Consigne à suivre: Remplacez « diagnosis » par « analysis » dans tout ce qui va du début des enregistrements jusqu'à la ligne contenant « Action: click(x=690, y=14) » incluse, sans rien changer d'autre.

════════════════════

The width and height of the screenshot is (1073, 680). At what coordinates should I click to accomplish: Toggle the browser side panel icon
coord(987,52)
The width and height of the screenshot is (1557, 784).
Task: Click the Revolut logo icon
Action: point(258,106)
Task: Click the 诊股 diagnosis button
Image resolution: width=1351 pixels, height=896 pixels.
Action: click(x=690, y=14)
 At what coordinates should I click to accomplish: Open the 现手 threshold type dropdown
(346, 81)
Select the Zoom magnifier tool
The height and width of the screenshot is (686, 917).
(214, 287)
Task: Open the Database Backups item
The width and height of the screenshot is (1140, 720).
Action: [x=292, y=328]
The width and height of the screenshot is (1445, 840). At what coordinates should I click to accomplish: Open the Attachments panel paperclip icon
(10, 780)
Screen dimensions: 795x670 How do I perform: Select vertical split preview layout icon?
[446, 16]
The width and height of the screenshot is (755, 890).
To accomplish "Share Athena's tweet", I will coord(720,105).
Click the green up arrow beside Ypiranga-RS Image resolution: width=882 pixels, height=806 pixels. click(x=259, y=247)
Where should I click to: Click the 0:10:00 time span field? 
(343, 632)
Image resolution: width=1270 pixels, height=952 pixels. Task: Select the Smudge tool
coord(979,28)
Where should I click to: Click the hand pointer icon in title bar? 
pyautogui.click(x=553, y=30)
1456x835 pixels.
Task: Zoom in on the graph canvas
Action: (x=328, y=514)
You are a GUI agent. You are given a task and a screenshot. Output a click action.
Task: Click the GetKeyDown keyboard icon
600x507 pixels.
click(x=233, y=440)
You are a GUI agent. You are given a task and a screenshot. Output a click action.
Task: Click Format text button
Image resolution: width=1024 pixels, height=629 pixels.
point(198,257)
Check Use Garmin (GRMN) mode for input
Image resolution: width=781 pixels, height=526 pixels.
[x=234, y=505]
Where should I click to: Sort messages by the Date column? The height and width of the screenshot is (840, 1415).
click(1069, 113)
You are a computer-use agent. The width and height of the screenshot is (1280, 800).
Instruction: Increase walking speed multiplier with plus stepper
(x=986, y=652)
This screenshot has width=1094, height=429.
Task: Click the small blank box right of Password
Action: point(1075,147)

════════════════════

Résultat obtenu:
The width and height of the screenshot is (1073, 680). At what coordinates should I click to accomplish: Toggle the browser side panel icon
coord(987,52)
The width and height of the screenshot is (1557, 784).
Task: Click the Revolut logo icon
Action: point(258,106)
Task: Click the 诊股 analysis button
Image resolution: width=1351 pixels, height=896 pixels.
Action: click(x=690, y=14)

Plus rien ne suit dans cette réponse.